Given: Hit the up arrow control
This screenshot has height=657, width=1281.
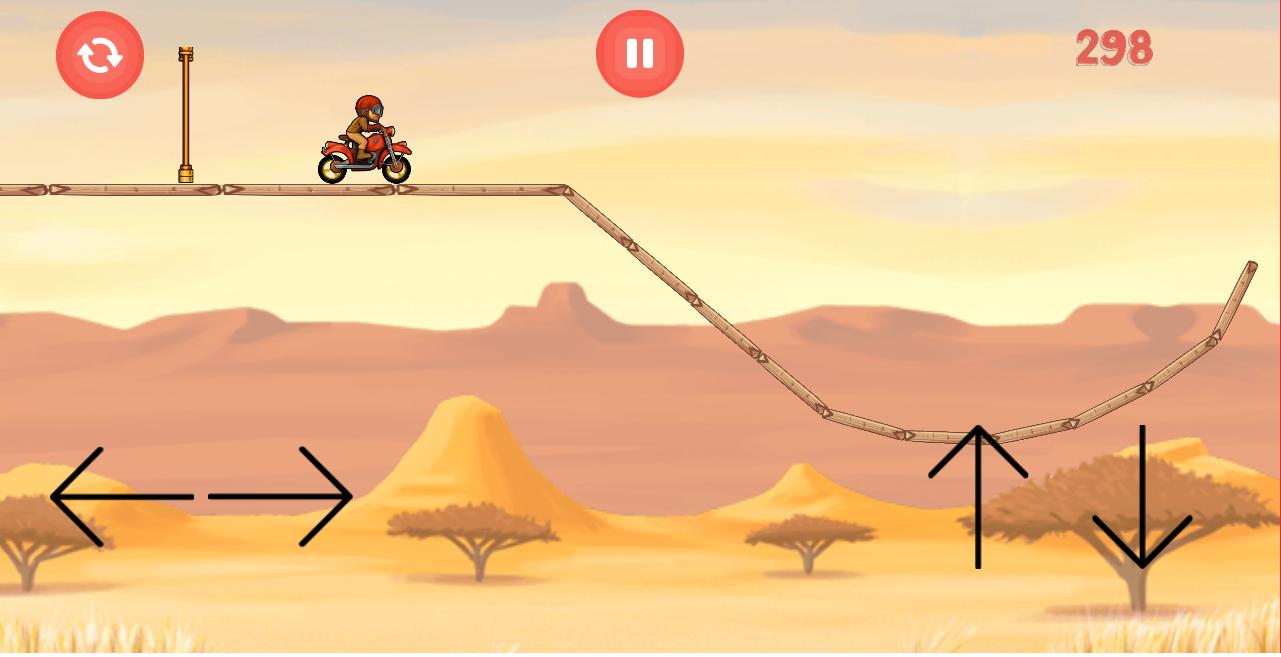Looking at the screenshot, I should [978, 496].
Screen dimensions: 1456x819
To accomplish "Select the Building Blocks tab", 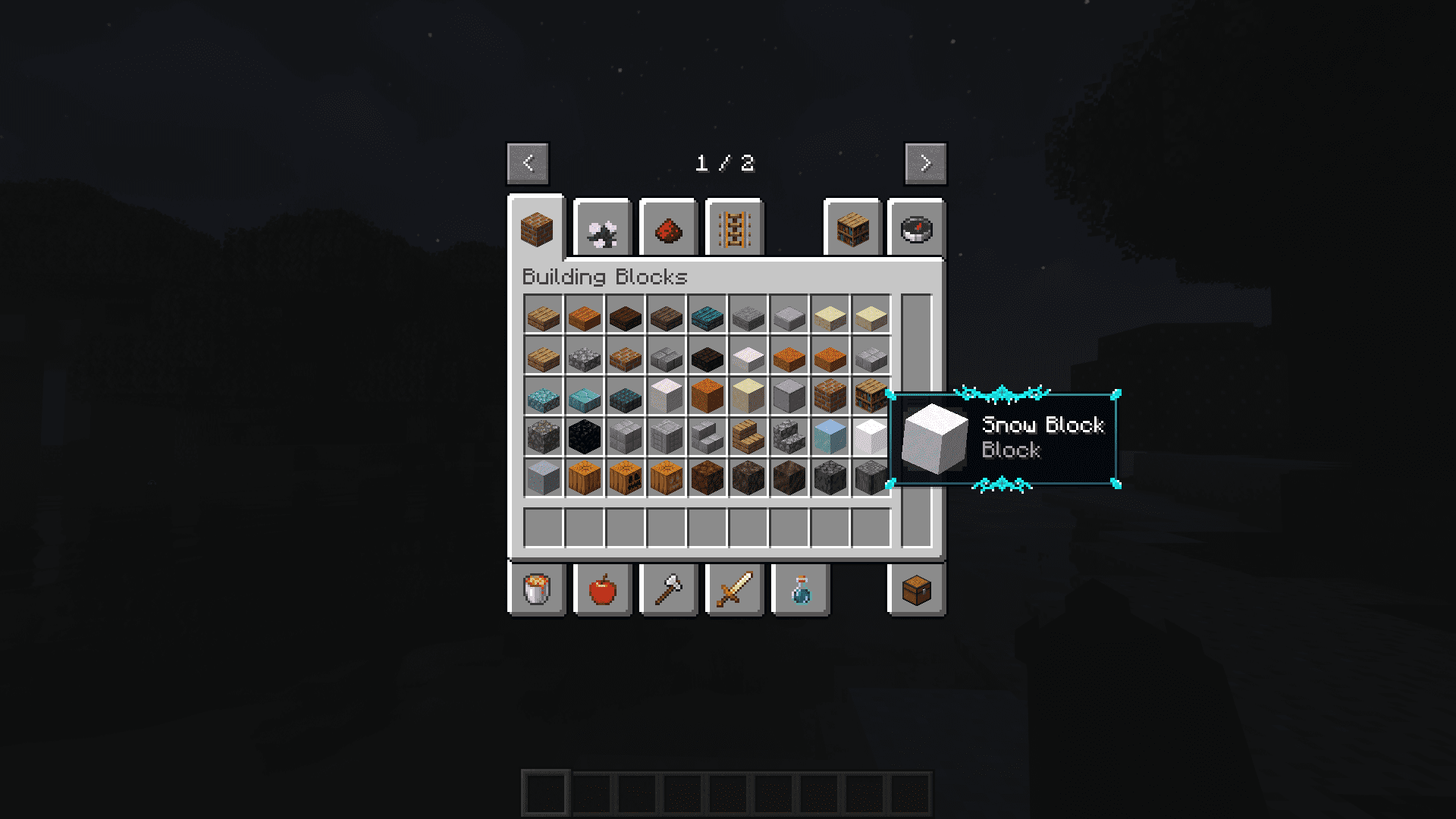I will click(x=537, y=229).
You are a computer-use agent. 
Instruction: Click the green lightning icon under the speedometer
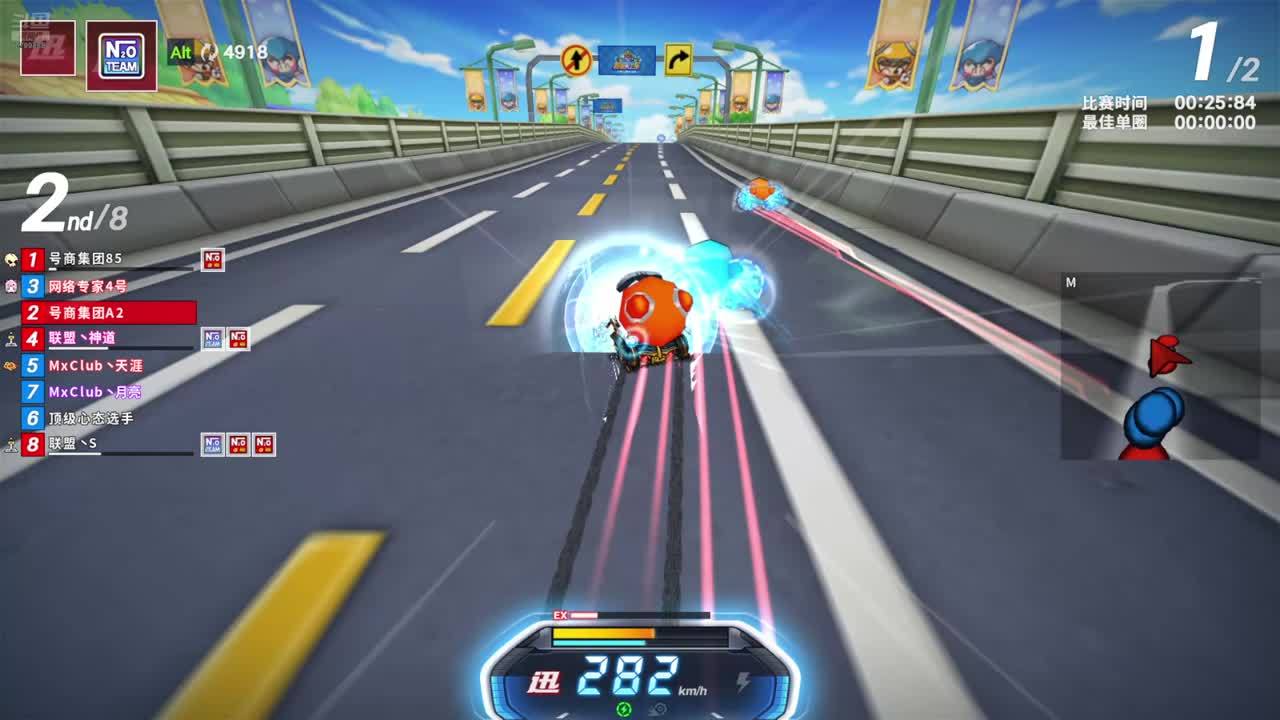624,709
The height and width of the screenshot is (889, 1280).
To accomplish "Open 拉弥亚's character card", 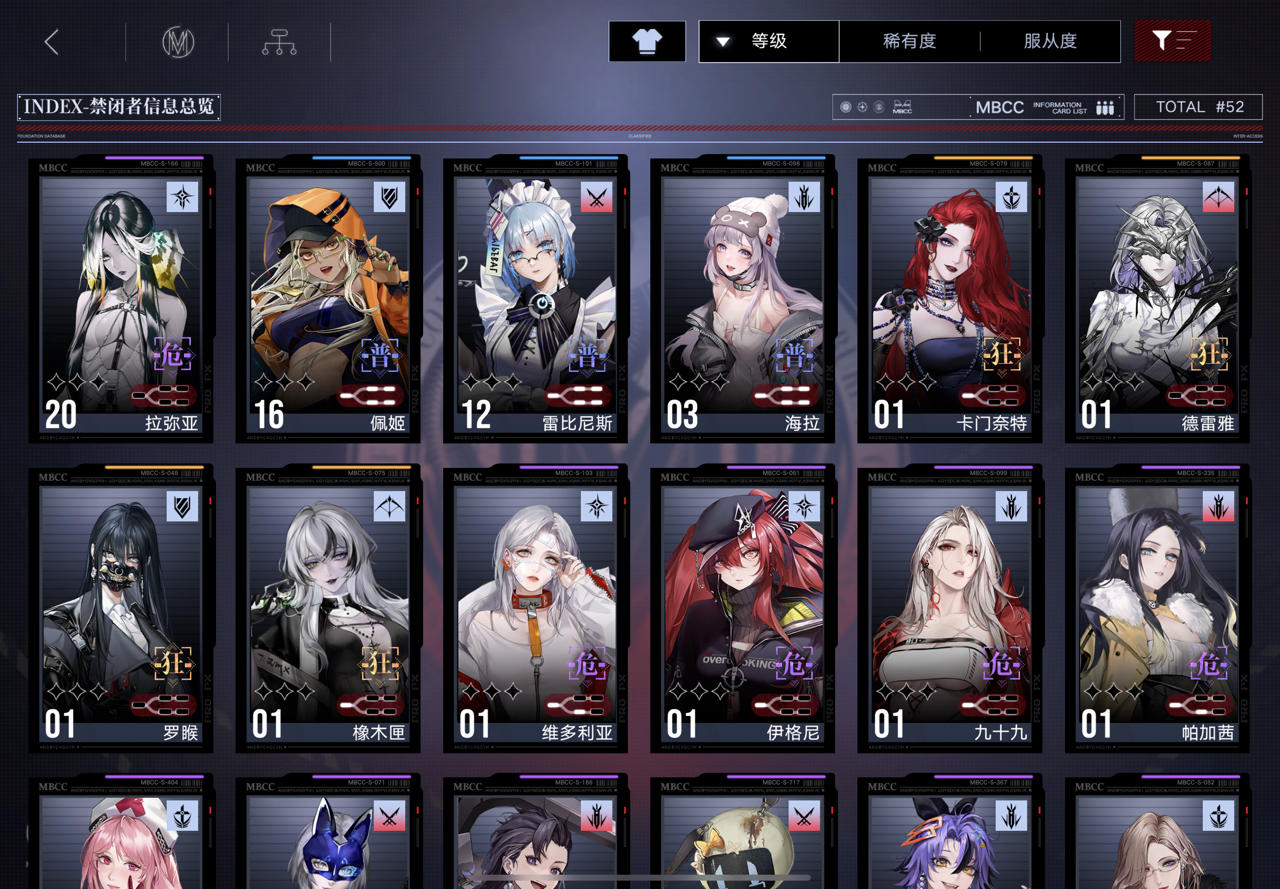I will 118,298.
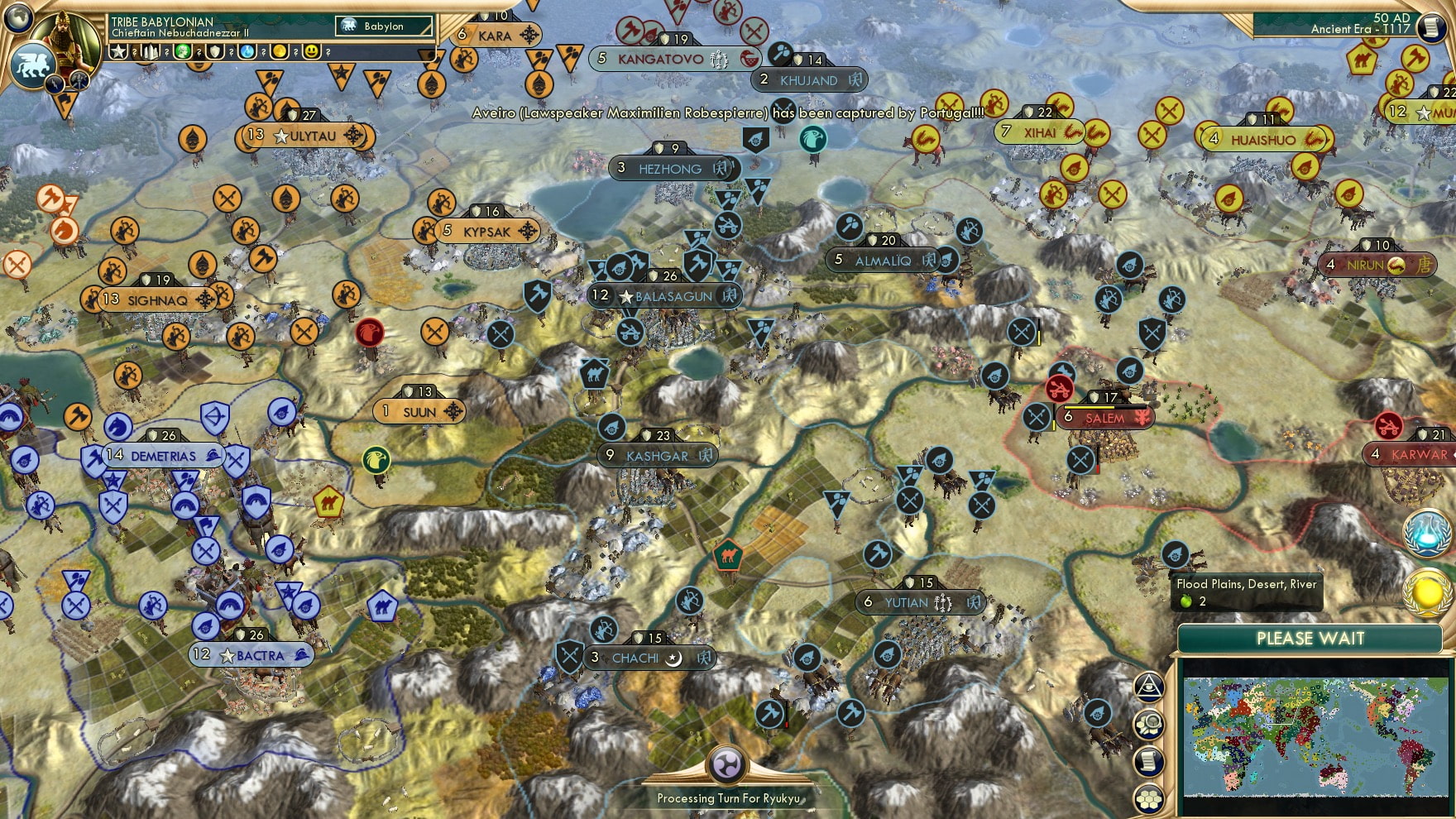The height and width of the screenshot is (819, 1456).
Task: Open the notification log scroll icon
Action: coord(1150,759)
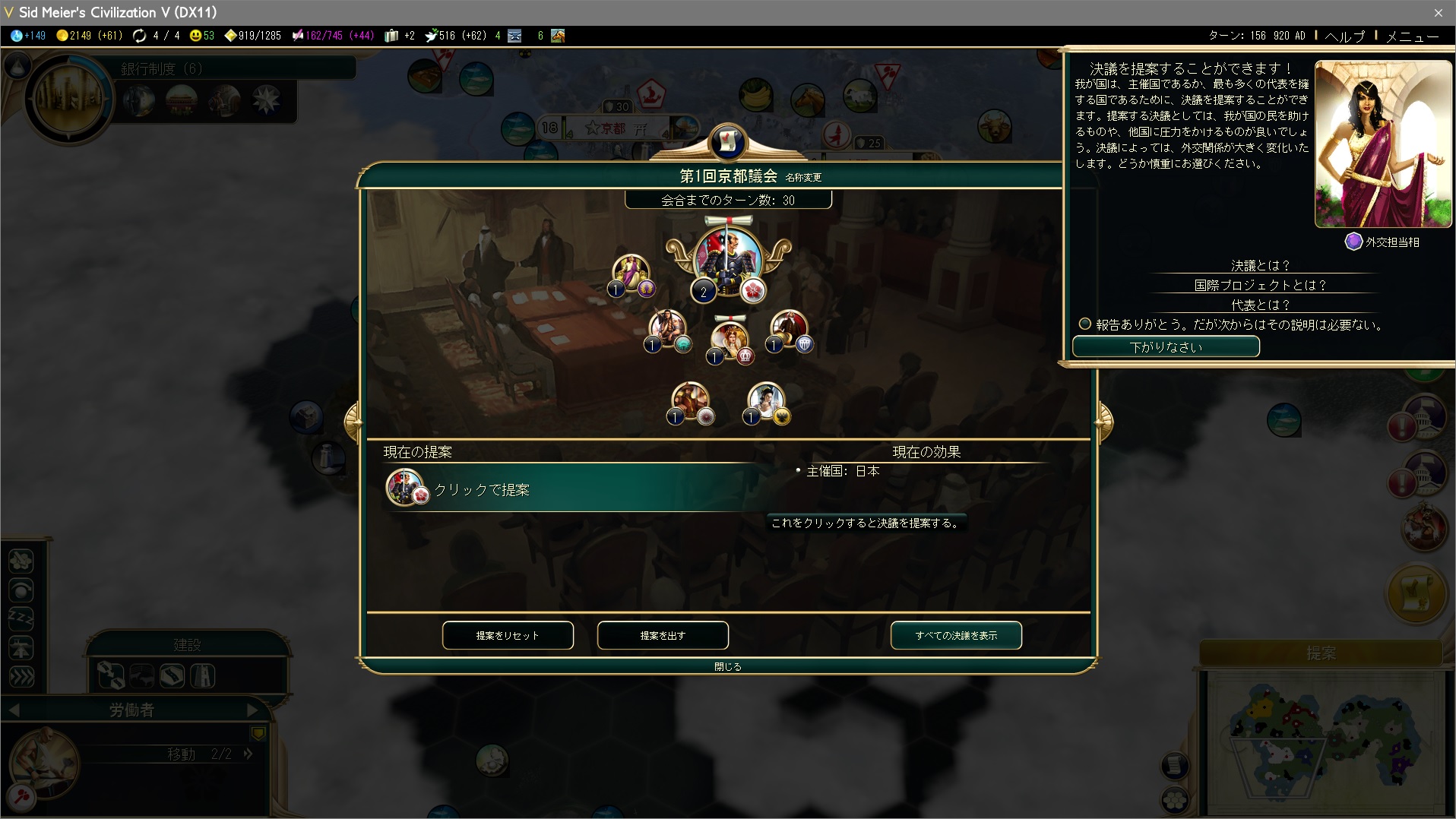Go to the previous unit arrow
Viewport: 1456px width, 819px height.
coord(14,710)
::::::::::
__Do this__
Which lines in the listing above contain the string "icon"? Copy each of those lines in full, treating uppercase and lowercase letters as different.

__Reply to the exercise__
Instruction: Click the green lightning icon under the speedometer
Task: Open the notification log scroll icon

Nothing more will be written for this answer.